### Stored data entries
┌──

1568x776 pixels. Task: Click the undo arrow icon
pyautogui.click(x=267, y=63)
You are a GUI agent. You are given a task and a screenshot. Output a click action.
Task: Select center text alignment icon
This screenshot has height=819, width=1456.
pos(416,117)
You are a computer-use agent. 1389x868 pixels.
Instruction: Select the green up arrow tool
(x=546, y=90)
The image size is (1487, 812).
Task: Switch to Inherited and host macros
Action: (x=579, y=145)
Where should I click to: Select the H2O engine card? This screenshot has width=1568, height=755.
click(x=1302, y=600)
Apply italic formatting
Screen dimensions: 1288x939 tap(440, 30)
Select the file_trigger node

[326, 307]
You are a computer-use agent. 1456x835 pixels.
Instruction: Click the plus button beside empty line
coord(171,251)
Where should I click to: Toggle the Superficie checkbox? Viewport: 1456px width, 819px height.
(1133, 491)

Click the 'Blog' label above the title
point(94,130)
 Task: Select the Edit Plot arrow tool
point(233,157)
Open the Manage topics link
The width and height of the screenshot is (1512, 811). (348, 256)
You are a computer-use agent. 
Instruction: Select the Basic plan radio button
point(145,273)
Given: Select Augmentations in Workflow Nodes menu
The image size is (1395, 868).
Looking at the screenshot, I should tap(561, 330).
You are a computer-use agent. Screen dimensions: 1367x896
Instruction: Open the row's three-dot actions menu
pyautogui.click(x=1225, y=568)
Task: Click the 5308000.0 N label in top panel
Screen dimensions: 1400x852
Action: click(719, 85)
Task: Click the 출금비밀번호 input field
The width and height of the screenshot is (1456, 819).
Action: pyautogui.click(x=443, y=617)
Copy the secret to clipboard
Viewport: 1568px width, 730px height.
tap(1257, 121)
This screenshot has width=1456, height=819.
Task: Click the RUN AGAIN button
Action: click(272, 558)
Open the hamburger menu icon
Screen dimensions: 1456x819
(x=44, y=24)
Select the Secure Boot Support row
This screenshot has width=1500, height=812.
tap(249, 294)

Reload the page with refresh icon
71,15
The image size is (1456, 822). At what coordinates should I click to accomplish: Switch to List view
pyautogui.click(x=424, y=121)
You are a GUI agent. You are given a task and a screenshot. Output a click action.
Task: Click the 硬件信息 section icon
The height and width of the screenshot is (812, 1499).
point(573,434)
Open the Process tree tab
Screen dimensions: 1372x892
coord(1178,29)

└──

### EXERCISE OBJECTIVE
Count the lines in the entries that hold the word "agent", and give nothing but the total.

### ANSWER SPACE
6